Because I am going from one social situation to another, I don’t want to book a ride for a certain time. But I am fairly sure of the journey and a time window. It would be helpful to Uber if they knew what my loose plans were.

I could be rewarded for letting Uber know my loose plans in advance, if I tend to actually do as I plan.

And Uber can know when 30 people are all expecting to catch Uber when their work party finishes, or whatever. They can have some cars in the area, and maybe rides that take them near there can be cheaper…

Hybrid Food Service

There are many “food kit” delivery services, where all the ingredients arrive, chopped up, and you cook them.

For me that’s a once a week thing – every other night I want it easier.

Here’s the plan, but it can be altered to suit…

1 food kit per week
3 “just microwave me ” meals per week
Supermarket vouchers for healthy stuff

Your commitment to cook is once per week.

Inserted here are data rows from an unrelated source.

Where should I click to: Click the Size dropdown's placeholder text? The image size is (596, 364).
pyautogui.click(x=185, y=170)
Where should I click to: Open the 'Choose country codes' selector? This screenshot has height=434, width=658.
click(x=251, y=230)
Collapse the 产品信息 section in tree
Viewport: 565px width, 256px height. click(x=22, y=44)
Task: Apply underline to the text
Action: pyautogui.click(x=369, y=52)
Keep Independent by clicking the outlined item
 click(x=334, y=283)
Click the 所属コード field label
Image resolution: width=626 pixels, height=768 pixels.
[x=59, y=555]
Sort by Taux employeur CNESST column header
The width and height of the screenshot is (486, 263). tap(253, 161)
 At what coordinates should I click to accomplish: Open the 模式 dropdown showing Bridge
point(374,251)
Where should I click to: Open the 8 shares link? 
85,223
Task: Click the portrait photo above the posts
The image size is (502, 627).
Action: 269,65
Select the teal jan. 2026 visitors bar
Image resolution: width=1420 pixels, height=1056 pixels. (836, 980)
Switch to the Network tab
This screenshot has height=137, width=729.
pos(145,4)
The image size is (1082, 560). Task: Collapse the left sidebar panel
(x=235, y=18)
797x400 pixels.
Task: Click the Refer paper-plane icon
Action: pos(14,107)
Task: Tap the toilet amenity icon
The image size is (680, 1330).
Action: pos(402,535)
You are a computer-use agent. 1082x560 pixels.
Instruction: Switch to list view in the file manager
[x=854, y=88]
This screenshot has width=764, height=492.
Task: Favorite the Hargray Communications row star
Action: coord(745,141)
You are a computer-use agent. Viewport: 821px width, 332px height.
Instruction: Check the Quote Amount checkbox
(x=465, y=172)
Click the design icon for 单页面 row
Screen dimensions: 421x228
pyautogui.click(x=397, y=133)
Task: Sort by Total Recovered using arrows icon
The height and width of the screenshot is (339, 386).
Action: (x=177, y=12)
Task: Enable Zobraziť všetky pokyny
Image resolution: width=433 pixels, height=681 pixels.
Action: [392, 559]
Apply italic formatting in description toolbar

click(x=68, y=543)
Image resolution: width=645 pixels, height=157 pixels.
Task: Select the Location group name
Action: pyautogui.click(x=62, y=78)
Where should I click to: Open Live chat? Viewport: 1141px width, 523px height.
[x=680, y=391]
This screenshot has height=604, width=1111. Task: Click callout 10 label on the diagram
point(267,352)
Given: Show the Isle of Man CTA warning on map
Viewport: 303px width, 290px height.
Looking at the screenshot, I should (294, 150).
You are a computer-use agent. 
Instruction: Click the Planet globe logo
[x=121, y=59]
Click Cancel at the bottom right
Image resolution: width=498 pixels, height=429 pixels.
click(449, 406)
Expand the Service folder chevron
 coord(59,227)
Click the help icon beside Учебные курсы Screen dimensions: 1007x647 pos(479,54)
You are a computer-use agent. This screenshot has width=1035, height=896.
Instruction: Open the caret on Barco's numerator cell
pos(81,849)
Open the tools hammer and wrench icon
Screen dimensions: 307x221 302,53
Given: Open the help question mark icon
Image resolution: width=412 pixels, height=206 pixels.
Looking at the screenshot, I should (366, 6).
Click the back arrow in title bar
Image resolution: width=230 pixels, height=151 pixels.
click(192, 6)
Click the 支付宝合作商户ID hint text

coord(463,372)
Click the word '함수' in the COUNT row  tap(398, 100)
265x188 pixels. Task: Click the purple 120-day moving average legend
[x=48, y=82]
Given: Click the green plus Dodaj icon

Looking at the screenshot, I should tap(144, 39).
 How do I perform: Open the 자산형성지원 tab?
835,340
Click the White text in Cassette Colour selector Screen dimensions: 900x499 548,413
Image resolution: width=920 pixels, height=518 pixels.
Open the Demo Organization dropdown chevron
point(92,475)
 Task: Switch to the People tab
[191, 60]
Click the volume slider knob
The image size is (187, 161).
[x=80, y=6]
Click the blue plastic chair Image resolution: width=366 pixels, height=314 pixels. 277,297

When you shop at the supermarket, you want the healthy bargains. Lazy nights are covered by the microwavable but healthy meals.

People need to cheat, and if the cheating is also healthy, that’s a win

The Citizen Postal Service

Roads are getting more congested, and posting letters is getting more expensive.

Congestion tax works OK, but for many people the extra cost won’t put them off driving in congested areas. They need a different pain point. Like inconvenience.

You will be required to plan your journey. If there is post that needs picking up and dropping off within reasonable distances of your route, you will be required to deliver it.

There are major problems with this idea, such as if the post is free will people abuse the system, overhead costs, and the most congested places aren’t easy to pull over and deliver mail.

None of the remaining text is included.